#### Problem statement:
Lay out the records as a Markdown table with the columns Row and Line, one numbered row per line, from the start of the records through the line containing "center [90, 600].". Leave out blank lines and any pictures.
-- Opening Marker --
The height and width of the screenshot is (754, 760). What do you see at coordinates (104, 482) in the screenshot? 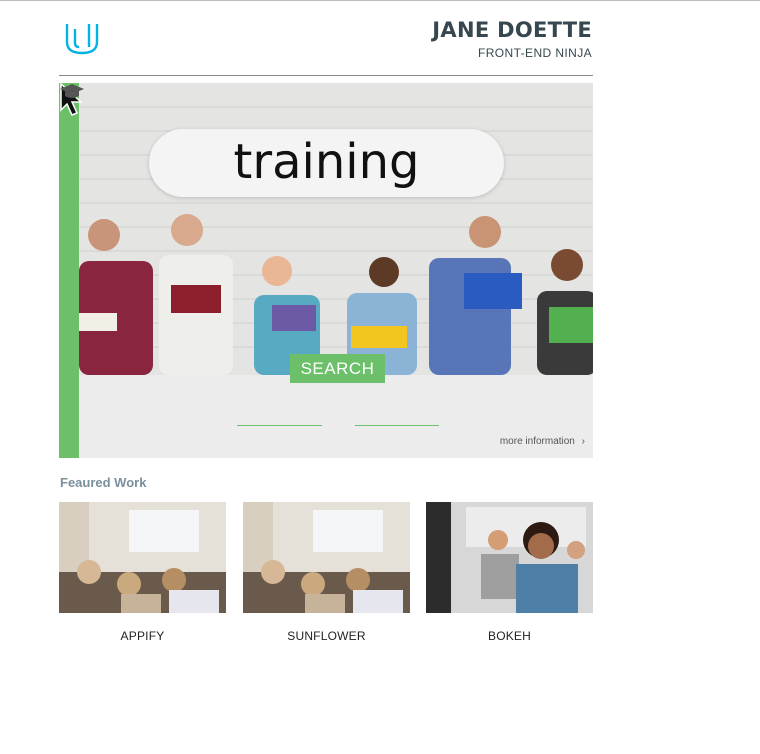
I see `featured-work-title: Feaured Work` at bounding box center [104, 482].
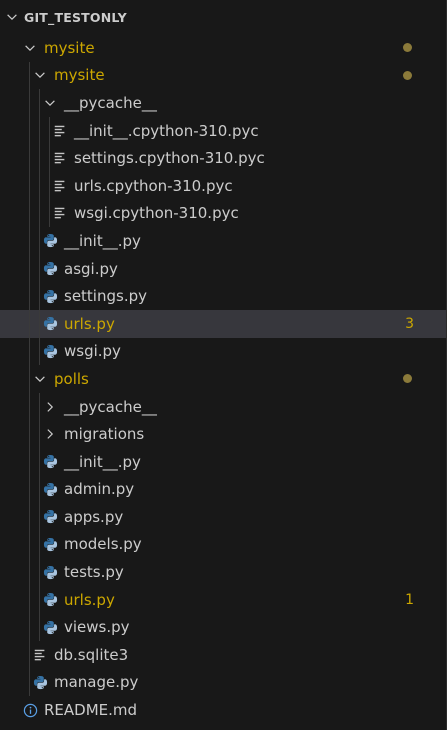 This screenshot has height=730, width=447. What do you see at coordinates (90, 600) in the screenshot?
I see `tree-item-label: urls.py` at bounding box center [90, 600].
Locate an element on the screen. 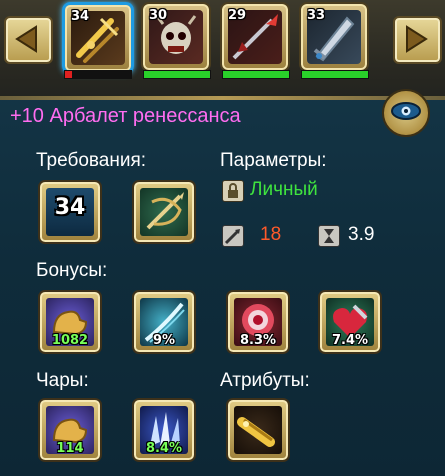 This screenshot has height=476, width=445. binding-status: Личный is located at coordinates (284, 190).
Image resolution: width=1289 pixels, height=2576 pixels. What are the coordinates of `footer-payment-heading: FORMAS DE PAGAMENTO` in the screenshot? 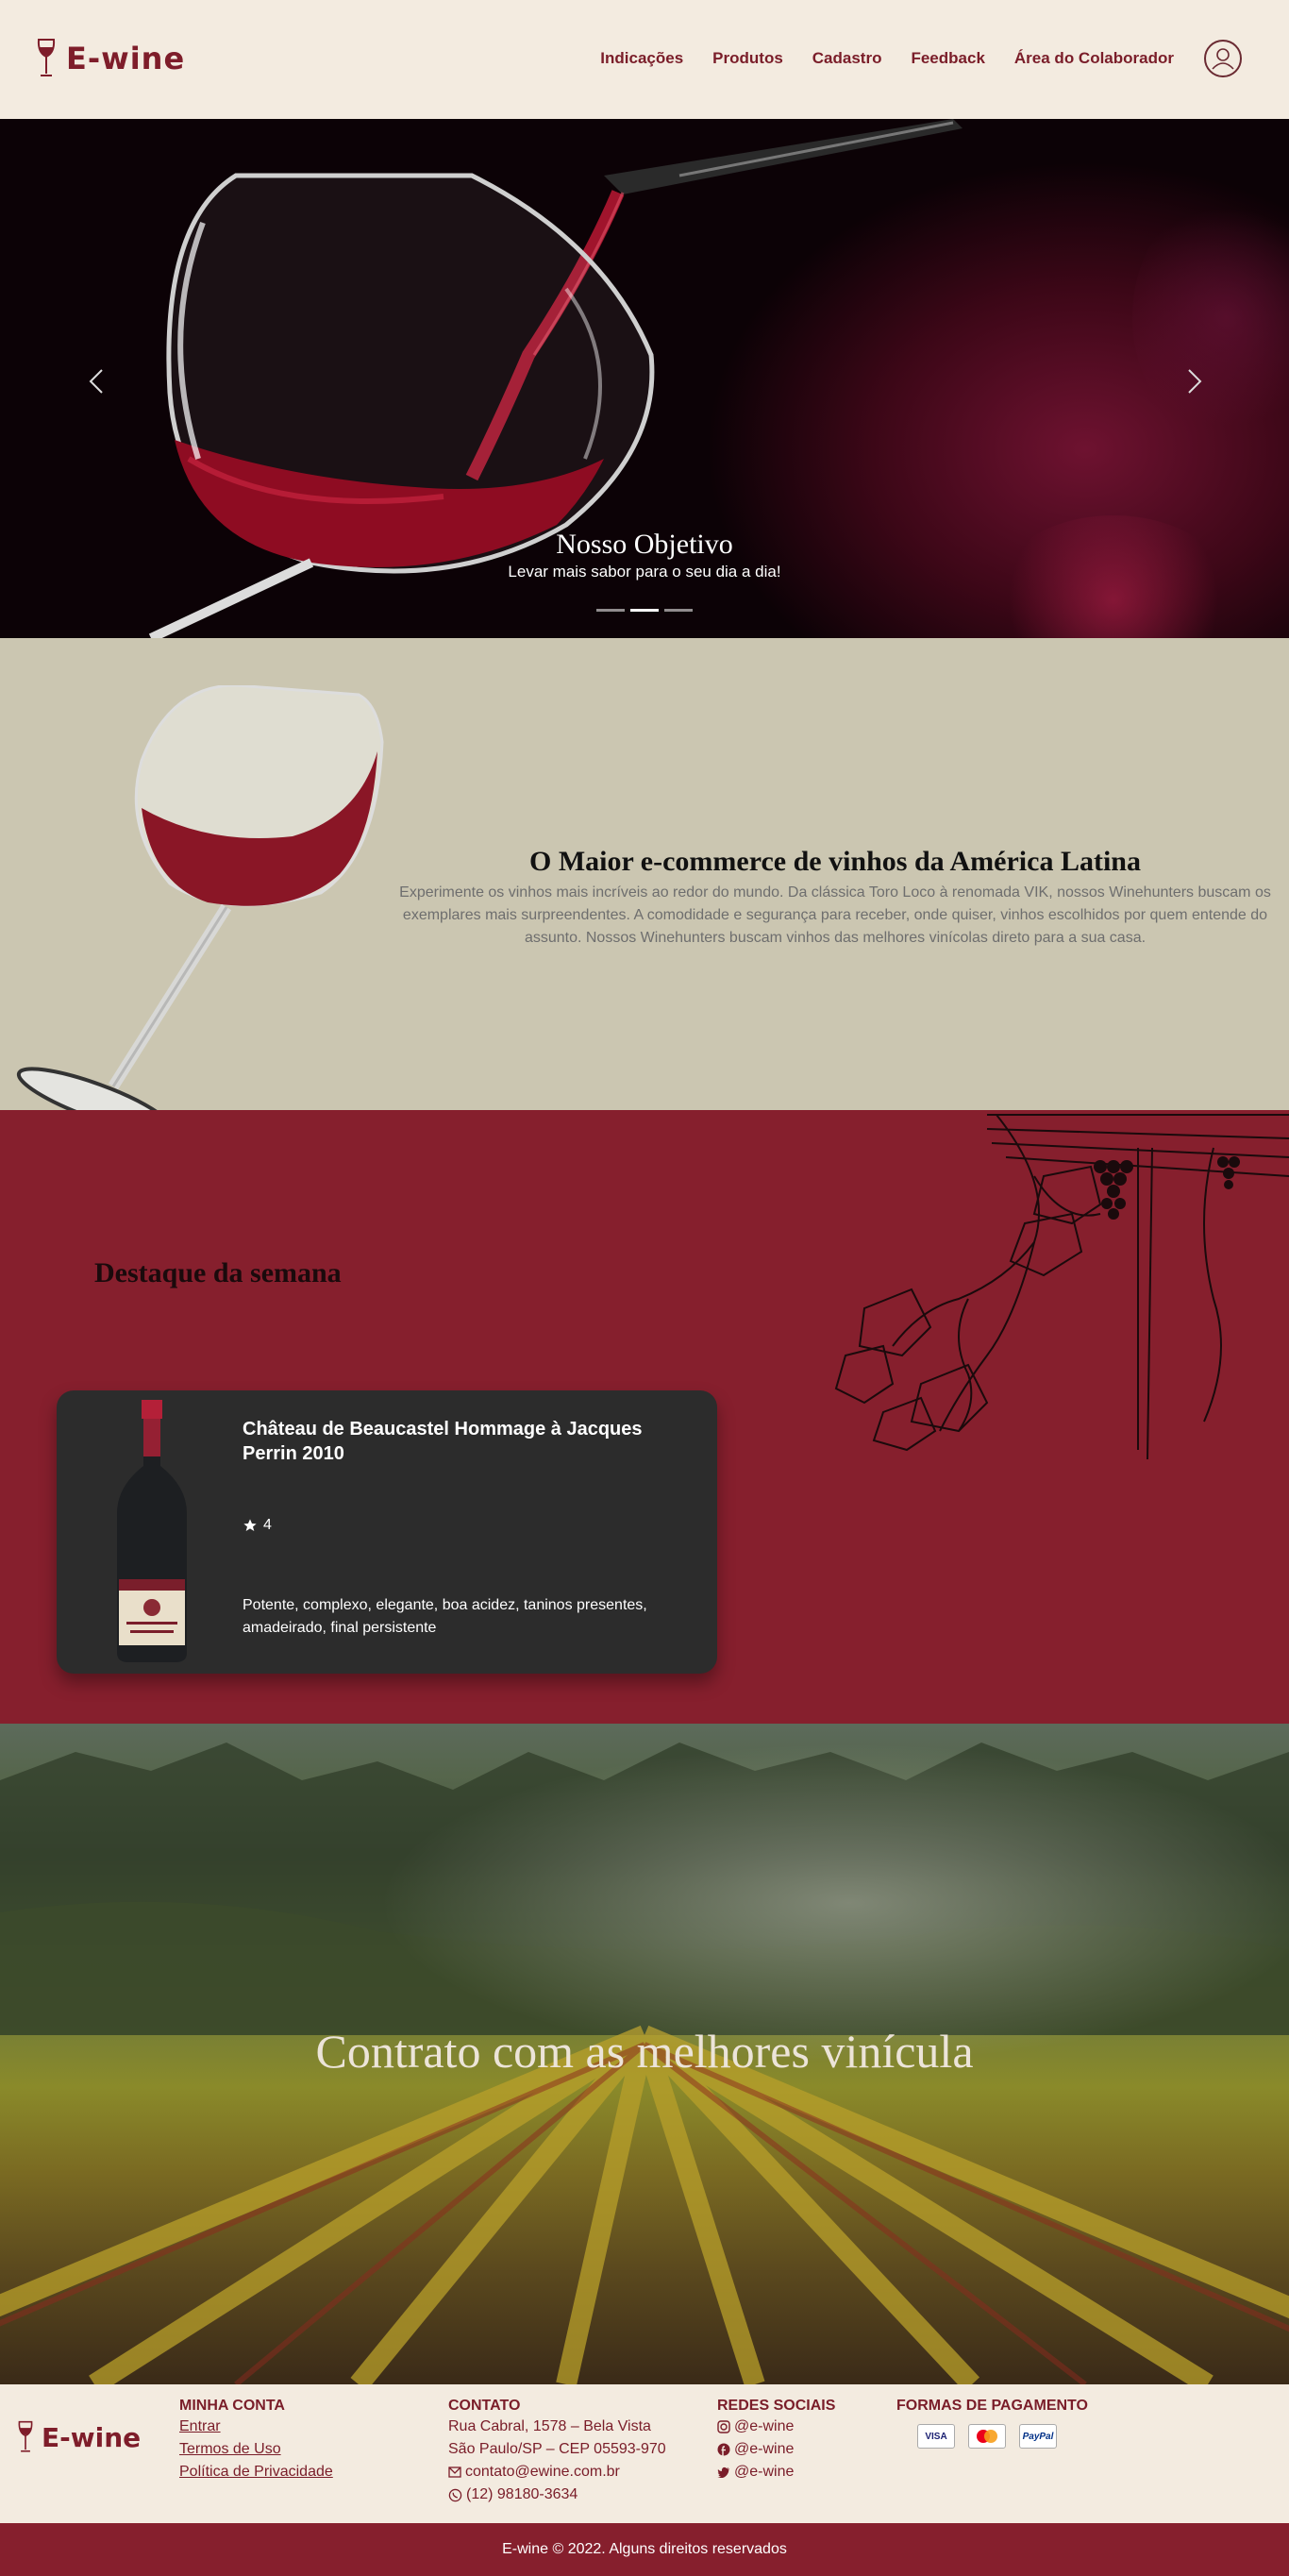 It's located at (992, 2406).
-- Closing Marker --
#### Solution to this task:
| Row | Line |
|---|---|
| 1 | The height and width of the screenshot is (754, 760). What do you see at coordinates (104, 482) in the screenshot?  |
| 2 | I see `featured-work-title: Feaured Work` at bounding box center [104, 482]. |
| 3 |  This screenshot has height=730, width=447. What do you see at coordinates (90, 600) in the screenshot? |
| 4 | I see `tree-item-label: urls.py` at bounding box center [90, 600]. |